**Tasks for this exercise**
a – In the personal essay, replace "resentment" with "bitterness" and reproduce the passage that begins with "Despite these feelings, my" and stops after "so proud of him.".
b – In the personal essay, who did the writer sometimes visit at the nursing home?

**Source document**
···

I remember the terror I felt when my summer internship was nearing its end back in 2008, and I had to decide whether to stay in New York City, jobless, or to pack up and head home. My stomach was firmly lodged in my feet as I signed a one-year lease in Queens, and I spent every jobless night for the next month laying on my rock-hard futon, wondering how I could face my family or friends if I was forced to return to Pittsburgh.
Being unemployed is terrifying, and yet, that is exactly what R___ , my boyfriend, is about to voluntarily put himself through. He has been developing a certain creative project over the last several years, and this summer he is going to devote himself entirely to trying to make it profitable. If he succeeds, he will have achieved his dream job and the freedom to go with it anywhere he chooses. If he fails, he will not only be jobless, but directionless, too. He will have tried and discarded three different career paths, with no clear idea of what to do next. That sort of risk—of instability, of failure, of the unknown—would terrify me. Maybe it terrifies him, too. But, for better or for worse, he is doing it. And for that, I am tremendously proud of him.
The third man of whom I am proud is one I have known far longer than either of these other two. That man is my father.
I have always known that my dad is an amazing man. He held our family together when my mother was too ill to get out of bed; proudly attended every basketball game, piano recital, and awards ceremony my sister or I have been in; and to this day still offers a helping hand or an extra five dollars, whether we need it or not.
Yet, for as kind and generous and helpful to his immediate family as he is, my dad is equally kind, generous, and helpful to others, also. I remember going with him as a little girl to shovel the driveway of one of his elderly tax clients, and occasionally I would tag along to the nursing home to visit Milt, the best friend of his deceased father. He always told me that these were his “mitzvahs”—his good deeds that he, as a Jew and a human being, must do.
Over the past few days, I watched my father demonstrate kindness and generosity that surpasses anything I have ever seen. Last week, my grandmother (my mother’s mother) died. Consequently, the next few days were dedicated to travelling to Schnecksville and preparing the funeral rites and services. Amidst all of the emotional mourning and practical preparations, someone had to look after my grandfather. He has dementia and is now at the point where he cannot be left alone for any length of time. In a way, it is somewhat of a blessing, because he was only forced to realize my grandmother’s death when faced directly with her body or reminded by others. However, this also put a tremendous strain on his children, as they were forced to attend not only to their dead mother, but also to their needy, childlike father.
This is where my father stepped in. While my mother and her sister bustled around, calling relatives, ordering food, visiting the funeral home, and crying on one another’s shoulders, my father quite literally babysat my grandfather: helping him to get dressed and undressed, feeding him, accompanying him to the bathroom, and patiently taking him along to the grocery store, laundry room, funeral home, and wherever else they needed to go.
The exceptional part of all of this is that my father has never liked or respected my grandfather. My grandfather has never been a particularly kind or gentle person—during his lucid years, he ordered my grandmother around and was generally nasty to everyone in our family. Out of respect for my mother and grandmother, my father held his tongue; however, I am sure that on more than one occasion, he probably had to leave the house for fear of saying something he might later regret.
Despite these feelings, my father swallowed his resentment and cared for my grandfather while my mother and her sister grieved, and their brother, my grandfather’s son, sat by and did nothing. This is the mark of a truly good man, and while it may sound odd for a daughter to be the one to say this, I have never been so proud of him.

···

**Material shown**

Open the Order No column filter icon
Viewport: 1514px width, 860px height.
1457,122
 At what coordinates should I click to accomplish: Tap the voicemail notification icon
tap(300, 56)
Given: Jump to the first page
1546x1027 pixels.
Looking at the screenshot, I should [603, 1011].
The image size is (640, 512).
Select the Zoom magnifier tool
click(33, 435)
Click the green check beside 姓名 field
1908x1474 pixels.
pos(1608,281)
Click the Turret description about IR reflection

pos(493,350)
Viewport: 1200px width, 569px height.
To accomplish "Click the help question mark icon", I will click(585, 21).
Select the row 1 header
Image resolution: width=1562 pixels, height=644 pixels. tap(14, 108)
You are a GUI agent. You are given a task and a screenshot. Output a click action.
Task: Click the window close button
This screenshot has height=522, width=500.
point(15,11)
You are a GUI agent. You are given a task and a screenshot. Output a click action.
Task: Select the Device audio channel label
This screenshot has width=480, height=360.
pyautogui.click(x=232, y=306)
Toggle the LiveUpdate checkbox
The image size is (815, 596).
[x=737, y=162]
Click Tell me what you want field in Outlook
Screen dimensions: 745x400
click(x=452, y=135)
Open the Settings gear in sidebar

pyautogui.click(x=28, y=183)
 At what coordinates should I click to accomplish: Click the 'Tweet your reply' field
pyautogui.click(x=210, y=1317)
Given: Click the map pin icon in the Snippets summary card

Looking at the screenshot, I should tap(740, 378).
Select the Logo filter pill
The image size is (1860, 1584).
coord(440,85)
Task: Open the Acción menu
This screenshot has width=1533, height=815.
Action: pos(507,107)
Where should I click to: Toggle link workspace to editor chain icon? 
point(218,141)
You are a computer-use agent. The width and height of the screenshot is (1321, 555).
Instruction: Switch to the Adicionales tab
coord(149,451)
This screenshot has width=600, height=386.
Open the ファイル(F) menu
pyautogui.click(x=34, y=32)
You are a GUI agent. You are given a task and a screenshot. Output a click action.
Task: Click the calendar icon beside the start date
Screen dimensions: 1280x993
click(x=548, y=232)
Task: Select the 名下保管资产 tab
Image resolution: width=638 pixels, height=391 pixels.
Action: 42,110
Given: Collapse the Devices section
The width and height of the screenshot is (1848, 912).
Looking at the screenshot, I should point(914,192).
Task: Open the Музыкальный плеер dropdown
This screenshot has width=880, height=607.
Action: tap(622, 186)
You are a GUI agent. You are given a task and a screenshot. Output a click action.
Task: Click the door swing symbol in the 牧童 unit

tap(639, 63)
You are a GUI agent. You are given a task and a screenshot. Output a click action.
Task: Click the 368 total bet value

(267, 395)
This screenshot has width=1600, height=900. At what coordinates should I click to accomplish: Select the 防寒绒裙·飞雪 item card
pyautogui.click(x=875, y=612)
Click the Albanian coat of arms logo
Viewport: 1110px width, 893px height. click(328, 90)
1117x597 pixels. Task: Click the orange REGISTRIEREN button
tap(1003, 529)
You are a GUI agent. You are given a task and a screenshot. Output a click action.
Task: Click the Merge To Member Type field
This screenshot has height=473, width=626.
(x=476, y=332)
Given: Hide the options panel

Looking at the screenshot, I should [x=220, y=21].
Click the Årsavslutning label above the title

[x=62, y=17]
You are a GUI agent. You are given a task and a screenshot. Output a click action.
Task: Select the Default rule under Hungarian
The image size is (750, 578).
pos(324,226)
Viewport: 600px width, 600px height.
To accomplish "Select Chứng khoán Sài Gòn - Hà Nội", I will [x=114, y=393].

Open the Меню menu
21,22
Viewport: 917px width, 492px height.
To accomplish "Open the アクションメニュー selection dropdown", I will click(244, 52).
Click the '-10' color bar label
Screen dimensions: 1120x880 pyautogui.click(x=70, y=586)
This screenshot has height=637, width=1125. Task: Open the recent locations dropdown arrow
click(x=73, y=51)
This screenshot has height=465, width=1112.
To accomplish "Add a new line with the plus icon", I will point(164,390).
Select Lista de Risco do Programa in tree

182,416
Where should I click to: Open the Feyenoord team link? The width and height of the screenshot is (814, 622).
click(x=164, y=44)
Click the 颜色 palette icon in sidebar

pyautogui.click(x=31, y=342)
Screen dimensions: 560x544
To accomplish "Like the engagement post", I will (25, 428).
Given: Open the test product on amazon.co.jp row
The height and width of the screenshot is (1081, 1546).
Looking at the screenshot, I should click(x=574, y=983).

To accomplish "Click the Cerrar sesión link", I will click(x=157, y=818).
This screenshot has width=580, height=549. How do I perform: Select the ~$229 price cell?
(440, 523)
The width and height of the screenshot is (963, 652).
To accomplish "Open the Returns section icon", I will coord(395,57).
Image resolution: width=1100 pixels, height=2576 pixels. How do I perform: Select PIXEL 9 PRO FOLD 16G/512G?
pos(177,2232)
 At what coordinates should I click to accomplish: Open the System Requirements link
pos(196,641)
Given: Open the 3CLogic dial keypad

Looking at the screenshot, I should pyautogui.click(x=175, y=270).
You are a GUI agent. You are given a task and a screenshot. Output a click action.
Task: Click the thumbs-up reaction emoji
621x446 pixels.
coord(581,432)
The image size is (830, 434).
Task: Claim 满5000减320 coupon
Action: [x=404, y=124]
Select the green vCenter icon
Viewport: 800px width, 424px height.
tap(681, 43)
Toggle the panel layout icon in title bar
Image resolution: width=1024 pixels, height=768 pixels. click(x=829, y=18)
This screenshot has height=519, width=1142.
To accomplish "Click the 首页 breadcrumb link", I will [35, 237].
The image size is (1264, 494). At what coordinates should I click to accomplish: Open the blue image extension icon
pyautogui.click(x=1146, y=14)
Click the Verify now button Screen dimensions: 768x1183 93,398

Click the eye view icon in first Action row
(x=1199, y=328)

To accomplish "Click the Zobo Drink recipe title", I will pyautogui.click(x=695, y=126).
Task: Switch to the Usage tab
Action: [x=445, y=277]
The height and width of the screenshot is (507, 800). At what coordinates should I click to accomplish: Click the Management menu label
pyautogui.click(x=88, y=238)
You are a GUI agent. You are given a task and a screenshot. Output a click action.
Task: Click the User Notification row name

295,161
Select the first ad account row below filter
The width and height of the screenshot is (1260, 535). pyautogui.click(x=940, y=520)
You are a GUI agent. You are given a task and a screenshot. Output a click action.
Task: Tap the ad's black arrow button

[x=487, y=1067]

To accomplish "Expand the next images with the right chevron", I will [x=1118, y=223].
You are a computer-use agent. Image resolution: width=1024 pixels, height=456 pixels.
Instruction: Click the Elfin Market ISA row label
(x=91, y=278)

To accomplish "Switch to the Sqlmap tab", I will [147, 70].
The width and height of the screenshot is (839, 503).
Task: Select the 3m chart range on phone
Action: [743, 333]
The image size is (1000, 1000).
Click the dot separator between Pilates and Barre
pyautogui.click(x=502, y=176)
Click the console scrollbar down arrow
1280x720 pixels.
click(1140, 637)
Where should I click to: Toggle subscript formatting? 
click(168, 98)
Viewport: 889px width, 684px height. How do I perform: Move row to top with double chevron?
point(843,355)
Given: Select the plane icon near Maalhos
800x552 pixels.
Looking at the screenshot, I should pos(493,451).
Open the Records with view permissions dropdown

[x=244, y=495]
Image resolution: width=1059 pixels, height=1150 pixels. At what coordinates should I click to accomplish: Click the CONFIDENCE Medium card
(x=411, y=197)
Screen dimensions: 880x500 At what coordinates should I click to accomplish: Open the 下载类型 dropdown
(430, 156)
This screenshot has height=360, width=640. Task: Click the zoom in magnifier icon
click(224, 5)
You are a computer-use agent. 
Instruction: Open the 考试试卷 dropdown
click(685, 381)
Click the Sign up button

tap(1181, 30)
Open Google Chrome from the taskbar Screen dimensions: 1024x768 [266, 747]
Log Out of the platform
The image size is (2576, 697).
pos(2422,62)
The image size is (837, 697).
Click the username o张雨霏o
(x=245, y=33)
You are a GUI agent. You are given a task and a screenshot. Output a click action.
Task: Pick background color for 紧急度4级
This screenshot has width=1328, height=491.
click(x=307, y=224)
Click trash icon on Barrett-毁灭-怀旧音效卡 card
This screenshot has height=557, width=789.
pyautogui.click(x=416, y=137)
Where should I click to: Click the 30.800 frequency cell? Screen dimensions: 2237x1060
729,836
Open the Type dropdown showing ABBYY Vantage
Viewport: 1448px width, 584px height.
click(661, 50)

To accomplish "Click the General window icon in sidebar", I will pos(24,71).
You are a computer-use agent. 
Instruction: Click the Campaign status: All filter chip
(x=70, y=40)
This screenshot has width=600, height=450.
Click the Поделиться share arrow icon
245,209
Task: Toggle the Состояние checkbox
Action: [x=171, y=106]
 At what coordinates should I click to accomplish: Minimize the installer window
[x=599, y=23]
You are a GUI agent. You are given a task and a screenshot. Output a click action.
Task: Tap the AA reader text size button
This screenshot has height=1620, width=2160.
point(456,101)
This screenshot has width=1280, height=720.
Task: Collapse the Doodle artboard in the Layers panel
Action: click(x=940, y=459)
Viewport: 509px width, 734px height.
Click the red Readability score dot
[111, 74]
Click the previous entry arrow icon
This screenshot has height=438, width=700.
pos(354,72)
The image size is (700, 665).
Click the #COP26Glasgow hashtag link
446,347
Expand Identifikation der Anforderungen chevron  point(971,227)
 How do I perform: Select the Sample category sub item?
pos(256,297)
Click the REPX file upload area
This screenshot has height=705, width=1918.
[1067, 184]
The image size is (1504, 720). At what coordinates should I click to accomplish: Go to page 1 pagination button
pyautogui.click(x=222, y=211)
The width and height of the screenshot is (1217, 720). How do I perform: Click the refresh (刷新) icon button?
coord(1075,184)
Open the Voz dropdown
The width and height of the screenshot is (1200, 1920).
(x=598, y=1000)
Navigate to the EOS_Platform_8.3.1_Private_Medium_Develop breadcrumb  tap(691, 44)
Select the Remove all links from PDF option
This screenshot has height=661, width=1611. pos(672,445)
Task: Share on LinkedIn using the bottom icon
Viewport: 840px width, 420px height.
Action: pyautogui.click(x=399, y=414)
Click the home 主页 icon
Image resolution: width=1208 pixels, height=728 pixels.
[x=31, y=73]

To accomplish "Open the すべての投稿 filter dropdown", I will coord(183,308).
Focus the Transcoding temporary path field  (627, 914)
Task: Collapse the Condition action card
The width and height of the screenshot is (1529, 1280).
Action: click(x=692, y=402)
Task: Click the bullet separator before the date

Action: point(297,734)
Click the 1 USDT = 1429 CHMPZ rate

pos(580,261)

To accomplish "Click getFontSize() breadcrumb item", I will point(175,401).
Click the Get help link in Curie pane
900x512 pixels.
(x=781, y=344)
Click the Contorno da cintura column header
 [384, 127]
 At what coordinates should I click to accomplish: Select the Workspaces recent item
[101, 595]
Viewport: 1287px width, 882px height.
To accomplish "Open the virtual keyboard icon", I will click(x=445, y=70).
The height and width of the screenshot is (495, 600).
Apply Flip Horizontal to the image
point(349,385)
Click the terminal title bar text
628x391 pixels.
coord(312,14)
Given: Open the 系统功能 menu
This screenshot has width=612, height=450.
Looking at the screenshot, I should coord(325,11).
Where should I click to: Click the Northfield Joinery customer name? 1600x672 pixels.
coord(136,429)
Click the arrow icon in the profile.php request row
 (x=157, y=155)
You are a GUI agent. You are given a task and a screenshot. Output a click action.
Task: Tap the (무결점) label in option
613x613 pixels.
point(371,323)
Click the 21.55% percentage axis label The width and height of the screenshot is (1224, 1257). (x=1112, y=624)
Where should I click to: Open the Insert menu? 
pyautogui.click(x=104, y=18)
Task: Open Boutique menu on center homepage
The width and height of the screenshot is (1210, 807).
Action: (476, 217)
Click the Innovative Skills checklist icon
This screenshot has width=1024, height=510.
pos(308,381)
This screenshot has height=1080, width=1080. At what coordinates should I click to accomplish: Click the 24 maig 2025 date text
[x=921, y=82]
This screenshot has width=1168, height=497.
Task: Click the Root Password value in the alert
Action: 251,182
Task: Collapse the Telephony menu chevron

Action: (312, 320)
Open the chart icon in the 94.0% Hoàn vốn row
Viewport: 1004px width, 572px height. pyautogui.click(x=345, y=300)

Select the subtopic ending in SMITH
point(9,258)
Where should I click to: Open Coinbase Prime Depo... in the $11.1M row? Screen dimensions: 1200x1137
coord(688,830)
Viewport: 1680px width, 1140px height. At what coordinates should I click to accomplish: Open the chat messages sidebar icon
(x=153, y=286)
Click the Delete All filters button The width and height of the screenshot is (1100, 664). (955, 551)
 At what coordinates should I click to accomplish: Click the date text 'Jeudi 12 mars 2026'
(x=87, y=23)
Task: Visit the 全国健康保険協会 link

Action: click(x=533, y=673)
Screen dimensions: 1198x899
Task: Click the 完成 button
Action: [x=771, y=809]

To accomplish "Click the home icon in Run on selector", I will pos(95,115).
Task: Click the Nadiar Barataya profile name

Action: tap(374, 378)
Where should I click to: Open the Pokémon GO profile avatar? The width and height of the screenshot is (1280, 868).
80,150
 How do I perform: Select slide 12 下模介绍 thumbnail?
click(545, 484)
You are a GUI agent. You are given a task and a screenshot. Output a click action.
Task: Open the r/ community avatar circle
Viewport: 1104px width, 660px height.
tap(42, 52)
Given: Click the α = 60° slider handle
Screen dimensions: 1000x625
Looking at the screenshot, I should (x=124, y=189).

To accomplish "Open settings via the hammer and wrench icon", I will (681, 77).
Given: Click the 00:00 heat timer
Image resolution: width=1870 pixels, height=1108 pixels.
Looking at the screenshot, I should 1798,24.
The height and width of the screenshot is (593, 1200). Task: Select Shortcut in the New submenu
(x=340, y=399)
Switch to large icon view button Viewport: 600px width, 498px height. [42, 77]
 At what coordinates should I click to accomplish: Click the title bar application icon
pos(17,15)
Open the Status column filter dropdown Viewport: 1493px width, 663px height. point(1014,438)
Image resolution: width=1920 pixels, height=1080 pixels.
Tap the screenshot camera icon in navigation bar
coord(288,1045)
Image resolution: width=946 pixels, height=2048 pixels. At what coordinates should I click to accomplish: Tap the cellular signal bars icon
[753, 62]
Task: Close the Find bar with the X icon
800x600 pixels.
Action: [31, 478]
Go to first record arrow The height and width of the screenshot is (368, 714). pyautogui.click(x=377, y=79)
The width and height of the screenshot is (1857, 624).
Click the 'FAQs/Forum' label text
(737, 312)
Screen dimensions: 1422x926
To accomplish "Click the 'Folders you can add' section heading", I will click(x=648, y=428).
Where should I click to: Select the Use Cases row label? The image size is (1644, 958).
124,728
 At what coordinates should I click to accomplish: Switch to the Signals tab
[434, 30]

···

**Exercise responses**
a –
Despite these feelings, my father swallowed his bitterness and cared for my grandfather while my mother and her sister grieved, and their brother, my grandfather’s son, sat by and did nothing. This is the mark of a truly good man, and while it may sound odd for a daughter to be the one to say this, I have never been so proud of him.

b – Milt, the best friend of the writer's father's deceased father.